Ainsi, à compter du 1er juillet 2017, l’arrêté du 20 avril 2017, en application des articles R. 111-19 à R. 111-19-4 du Code de la construction et de l’habitation, fixe les nouvelles normes applicables aux demandes de permis de construire et aux demandes d’autorisations de construire, aménager ou modifier un établissement recevant du public, tant en matière de cheminement extérieur (I), des accès principaux (II), que des circulations intérieures (III), sachant que des solutions d’effet équivalent peuvent être prévues (IV).

I – Les cheminements extérieurs (art. 2)

A – Notion

Un cheminement accessible est celui qui permet d’accéder à une entrée principale des bâtiments depuis l’accès au terrain. Son choix et son aménagement doivent faciliter la continuité de la chaîne du déplacement avec l’extérieur du terrain et notamment les services de transports en commun lorsqu’il en existe. Il doit être l’un des cheminements usuels.

Il doit permettre à une personne ayant une déficience visuelle ou auditive de se localiser, s’orienter et atteindre le bâtiment en sécurité, ainsi qu’à une personne ayant une déficience motrice d’accéder à tout équipement ou aménagement donné à l’usage.

Lorsqu’il existe plusieurs cheminements, ceux qui sont accessibles sont signalés de manière adaptée. Les principaux éléments structurants doivent être visuellement repérables et détectables à la canne blanche ou au pied par les personnes ayant une déficience visuelle.
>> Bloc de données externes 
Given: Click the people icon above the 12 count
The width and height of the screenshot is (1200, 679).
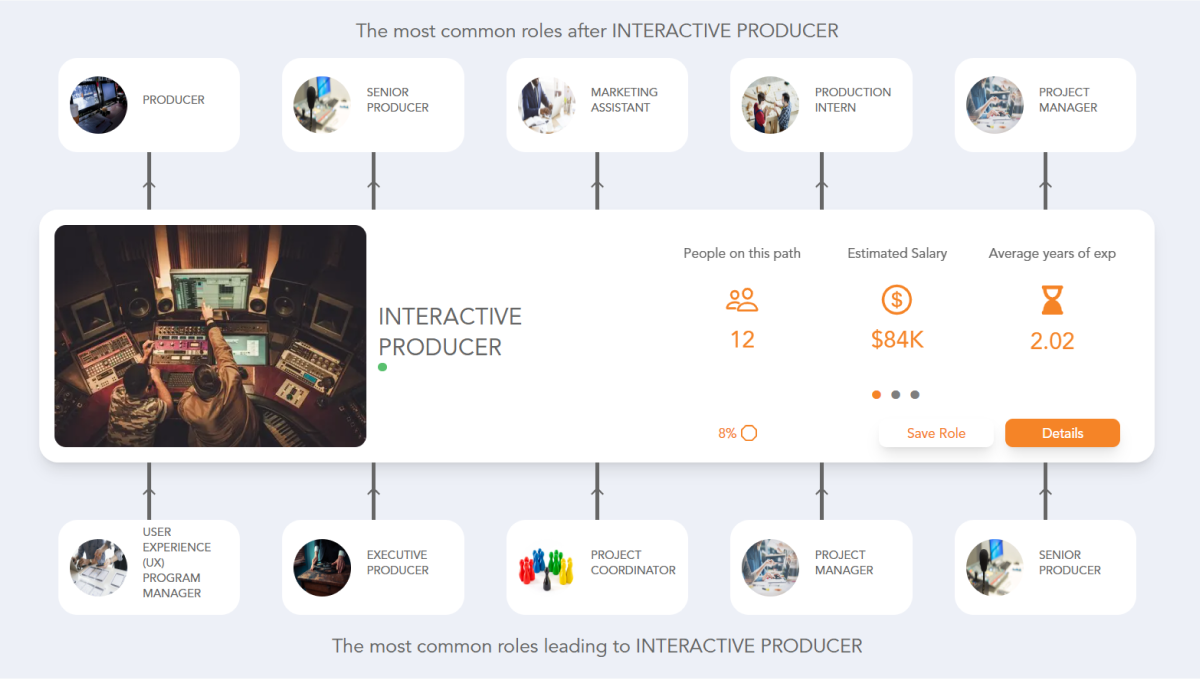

Lorsque le terrain ne permet pas de réaliser un cheminement accessible depuis l’extérieur, un espace de stationnement adapté est prévu à proximité de l’entrée du bâtiment à laquelle il se trouve relié par un cheminement accessible. Pour indiquer que le cheminement extérieur n’a pu être rendu accessible, cet espace est signalé à l’entrée du terrain par une signalisation répondant aux exigences que l’arrêté fixe5.

B – Caractéristiques

1 – Repérage et guidage

Une signalisation adaptée doit être mise en place à l’entrée du terrain, à proximité des places de stationnement pour le public, ainsi qu’en chaque point du cheminement accessible où un choix d’itinéraire est donné à l’usager.

Les éléments de signalisation répondent aux exigences que l’arrêté fixe6.
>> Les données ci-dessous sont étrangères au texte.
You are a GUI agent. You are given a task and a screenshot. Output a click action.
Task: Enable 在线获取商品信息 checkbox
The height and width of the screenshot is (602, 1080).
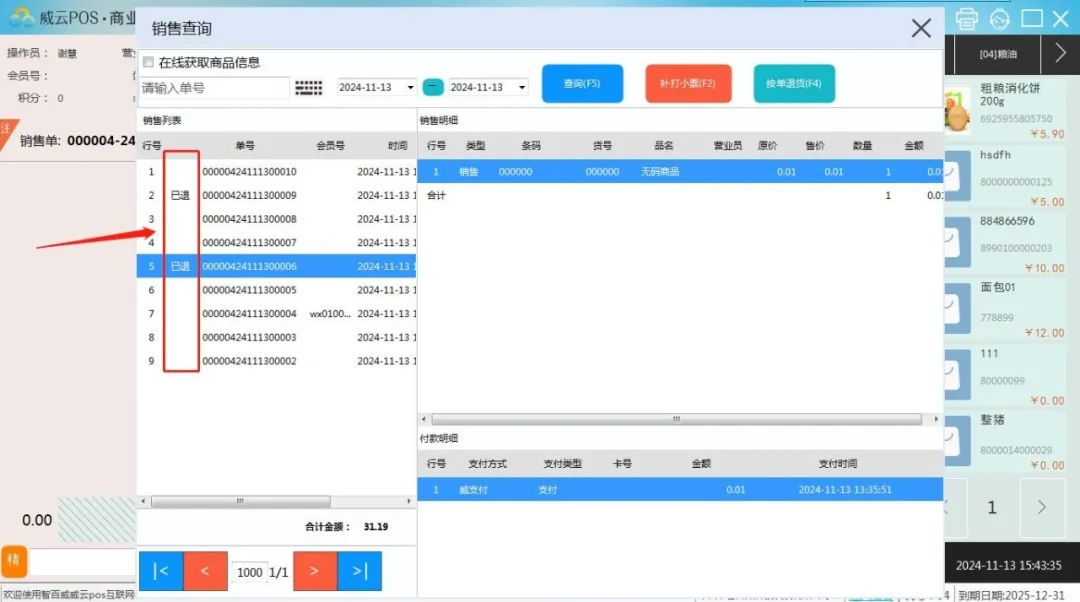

Le revêtement doit présenter un contraste visuel et tactile par rapport à son environnement permettant sa détection à la canne blanche ou au pied. À défaut, il doit comporter sur toute sa longueur un repère continu, tactile pour le guidage à l’aide d’une canne blanche, et visuellement contrasté par rapport à son environnement pour faciliter le guidage des personnes malvoyantes.

Dès lors que des bandes de guidage sont installées, elles respectent les dispositions que l’arrêté fixe7.

2 – Dimensions

a – Profil en long

Il doit être horizontal et sans ressaut.

Lorsqu’une dénivellation inévitable, un plan incliné de pente ≤ 5 % est aménagé afin de la franchir. Les valeurs de pentes suivantes sont tolérées jusqu’à 8 % sur une longueur ≤ 2 m et 10 % sur une longueur ≤ à 0,50 m.

Un palier de repos est nécessaire en haut et en bas de chaque plan incliné quelle qu’en soit la longueur. En cas de plan incliné de pente ≥ 4 %, un palier de repos est nécessaire tous les 10 m dont les caractéristiques sont définies par l’arrêté8.

Lorsqu’il ne peut être évité, un faible écart de niveau peut être traité par un ressaut à bord arrondi ou muni d’un chanfrein et dont la hauteur est ≤ 2 cm. Cette hauteur maximale peut toutefois être portée à 4 cm si le ressaut comporte sur toute sa hauteur une pente ne dépassant pas 33 %.

La distance minimale entre deux ressauts successifs est de 2,50 m. Ces ressauts successifs sont séparés par des paliers de repos.

Les pentes comportant plusieurs ressauts successifs sont interdites.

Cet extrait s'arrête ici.